The timing of breeding, varies quite a lot from year to year- if there is a lot of sea ice the birds may arrive late and the timing of the whole season shifts backwards.  This is where my nests with marker bricks come into play- by collecting such detailed information about a small group of birds, I can ensure the counts are done at the same stage each year.  For example, the egg count is done 7 days after all of my study birds have at least 1 egg.        

Tuesday, 1 December 2015


After a couple of days moving very slowly through the ice, we finally arrived in a small patch of open water, just off Signy Island, where our research station is situated.  The first day, which felt very wintery, a handful of us went ashore in small boats, to check out the situation and see how things were.  Lying on a tectonic plate boundary, the area is prone to small earthquakes and this, coupled with being left entirely unattended for the Antarctic winter means we had no idea what we might find when we first visit the station. 

This year all was well.  All the buildings were how we had left them.  The snow had drifted deeply around some of the buildings, so first jobs were to start digging to get into the buildings so we could open up the station.

At night we returned to the ship as the station was still cold and dark.  The next day, we all went ashore to start opening up the station properly.  This is hard work and requires a lot of people.  Although there are only 8 of us staying at Signy, there are plenty of willing people, bound for other destinations or part of the Science cruise, on the ship who are keen to dig snow, move boxes and generally help out to get things up and running.

First jobs are to continue digging and to remove shutters from the windows to give us some light.  Meanwhile the techies get started warming up the generators.  The temperature at Signy can get down to -30 degrees centigrade during the winter so we cannot just switch them on.  After a few hours, once they are warm and dry, these can be tentatively fired up.  Once we have power, the heating systems can be started, as can the lighting, and the sea water pumps which allow us to have flushing toilets. 

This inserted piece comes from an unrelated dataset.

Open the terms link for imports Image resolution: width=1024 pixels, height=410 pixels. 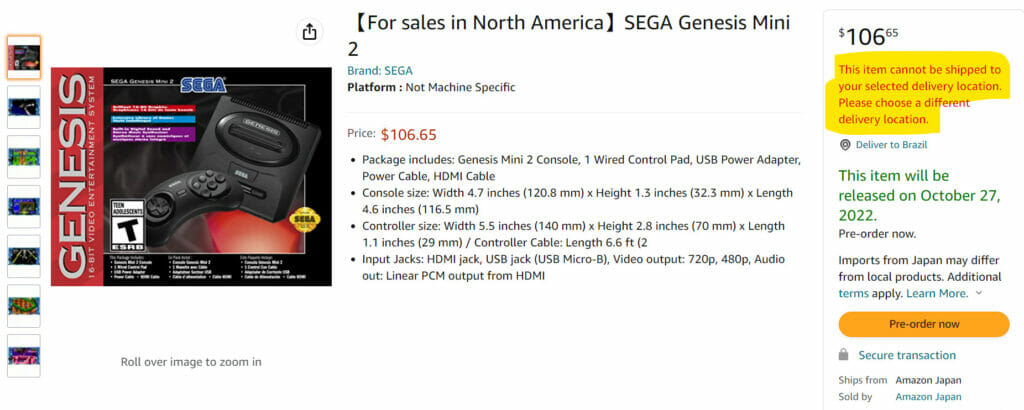click(853, 294)
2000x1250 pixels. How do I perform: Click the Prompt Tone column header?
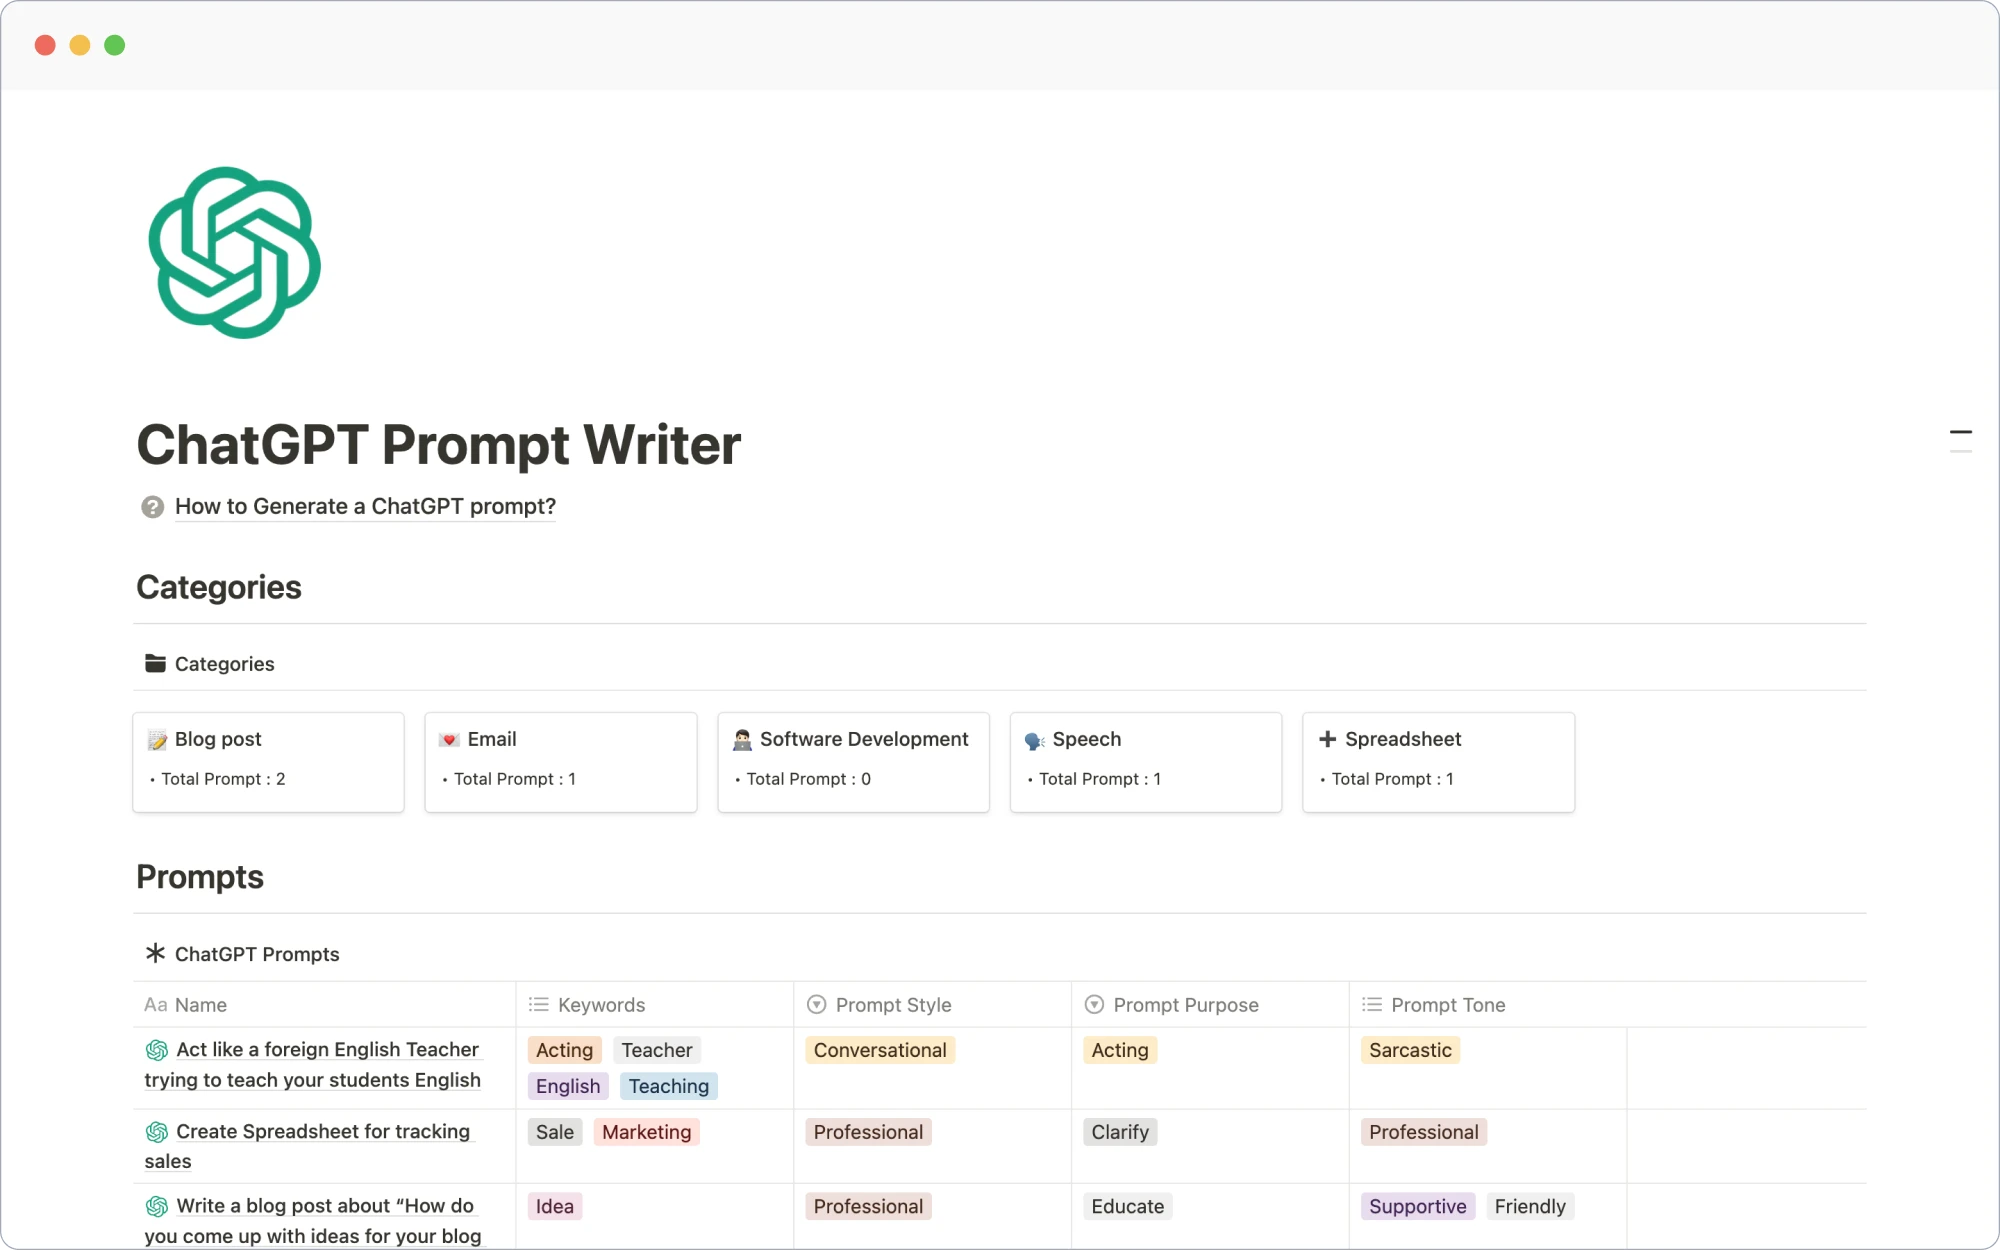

While the techies are busy, our next job is to get the cargo ashore.  This is all the food (fresh, frozen and dried), science equipment, personal bags, and supplies for the station; enough to last the entire season.  This all has to be brought ashore and man-handled to the right building on station.

The sea around Signy is too shallow for the ship, the James Clark Ross to get very close.  Therefore all cargo that comes ashore is brough in the Cargo Tender- a small landing craft with a crane.   Often the tender can get to the small jetty at the station, but this season the sea ice was still in the bay so everything had to be dropped further along the shore and moved along to the station (you can see the sea ice in the bay, on the left in the picture below). 

Luckily, we have a couple of skidoos, and the large volume of snow this year meant we could use these, making the whole process much easier!  

By the end of the day we had most of the cargo, heating, lighting, and toilets so were able to move off the ship and into our new home.  The Reverse Osmosis Plant, which produces freshwater from seawater, was up and running, but it takes a few days for us to produce enough to be able to fill the tanks and start using it so water is pretty scarce. 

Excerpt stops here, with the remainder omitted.